On March 9th, CP’s bid for NS was discussed during a Senate Antitrust, Competition Policy and Consumer Rights Subcommittee hearing entitled “Oversight of the Enforcement of the Antitrust Laws.” In response to a question raised from Ranking Subcommittee Member Klobuchar, William Baer, head of the Department of Justice’s (DOJ) Antitrust Division, expressed concern about the proposed voting trust structure CP wanted to use to acquire NS. Baer said that the DOJ would submit comments to the Surface Transportation Board (STB). DOJ later submitted comments strongly opposing CP’s proposal.
Before the STB
Facing mounting opposition and concern from Members of Congress, Governors and other elected state and local officials, labor, competing railroads, shippers, DOJ, and other affected industry stakeholders, the STB issued a Decision on April 13th, granting CPs motion to withdraw its previously filed Petition for an Expedited Declaratory Order.
A key element of CP’s bid for NS was a proposed voting trust whereby CP would acquire NS’s stock and CP’s (not NS’s) stock would be placed in trust, and CP’s CEO would “resign” from CP and become CEO of NS, even before a merger application was filed. CP filed a Petition for Expedited Declaratory Order so the STB could confirm the viability of its voting trust structure (Finance Docket No. 36004). The petition was designed in major part to put pressure on NS.
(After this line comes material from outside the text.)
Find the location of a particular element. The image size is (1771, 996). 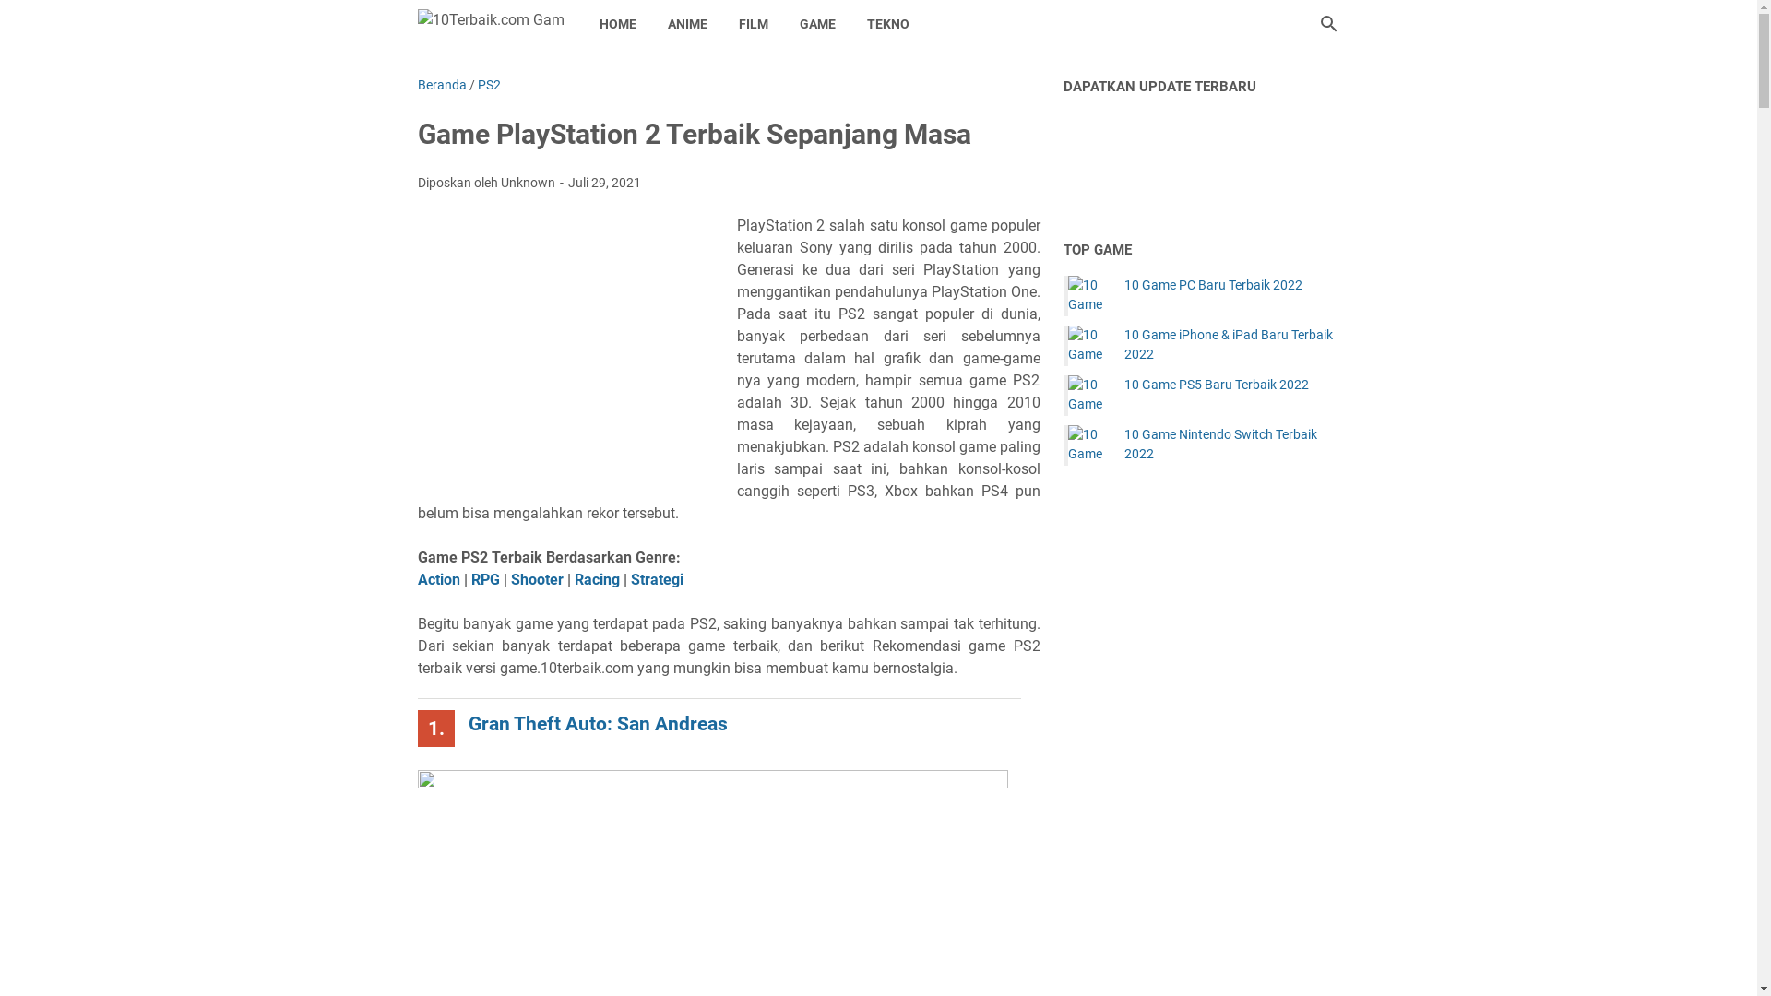

'Cari blog ini' is located at coordinates (1316, 24).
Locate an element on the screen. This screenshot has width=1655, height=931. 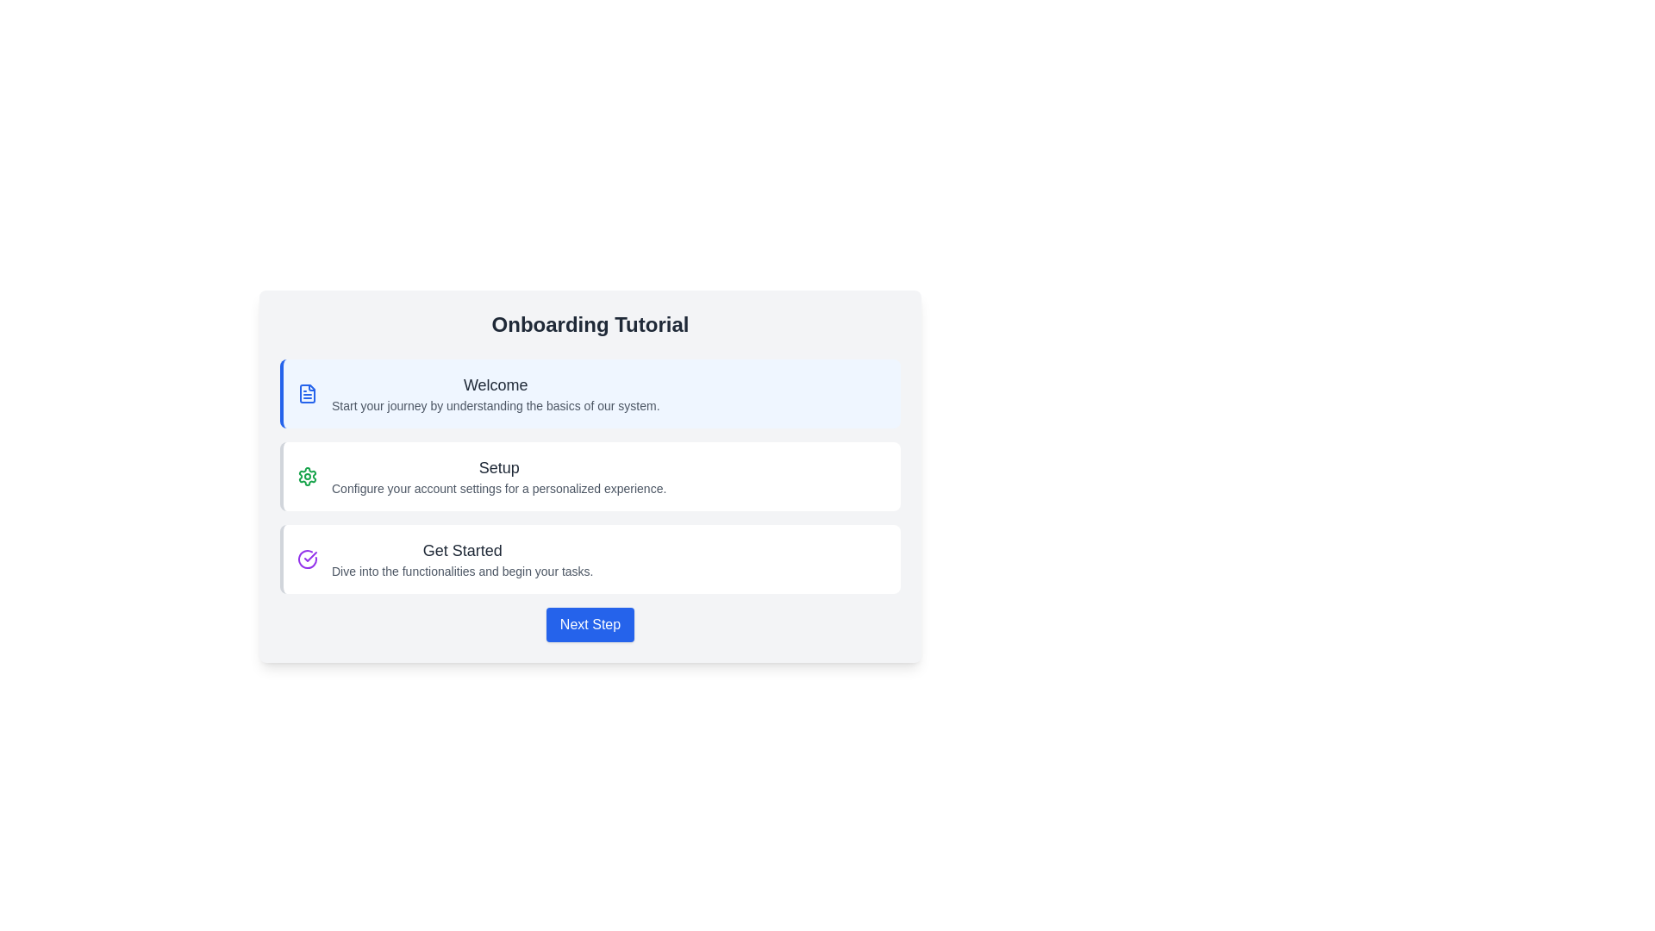
the headline text in the lower right area of the 'Get Started' section to highlight it is located at coordinates (462, 551).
On March 23rd, FRCA filed comments to this docket expressing concerns, notably that:
- Issuance of declaratory orders is a discretionary mechanism to terminate controversy or remove uncertainty. A decision by the Board granting this petition would have unlikely accomplished either. CP’s plan would be have been to submit an actual voting trust for approval at a later time.
- CP’s petition also requested expedited action, the need for which would have been avoided if the petitioner had acted more expeditiously itself. Review of the petition would have also diverted attention from other important matters that have been pending for years. In short, entertaining such a controversial petition would not have been the best use of the Board’s limited resources.
- The suggested voting trust structure was problematic because CP’s former CEO would be managing NS before a merger application was even filed, much less granted.
As a part of more stringent merger rules established in 2001, the STB will not approve a merger application involving Class 1 railroads unless the transaction is shown to be in the public interest. CP’s proposal did include some vague promises to increase competition by allowing competitive switching and open gateways. However, these concepts were never formally proposed. As such, FRCA did not have an opportunity to comment, because CP abandoned the merger pursuit after comments were filed opposing the voting trust. These two goals of competitive switching and open gateways have long been supported, and continue to be advocated, by FRCA to help provide reliable access and fair pricing.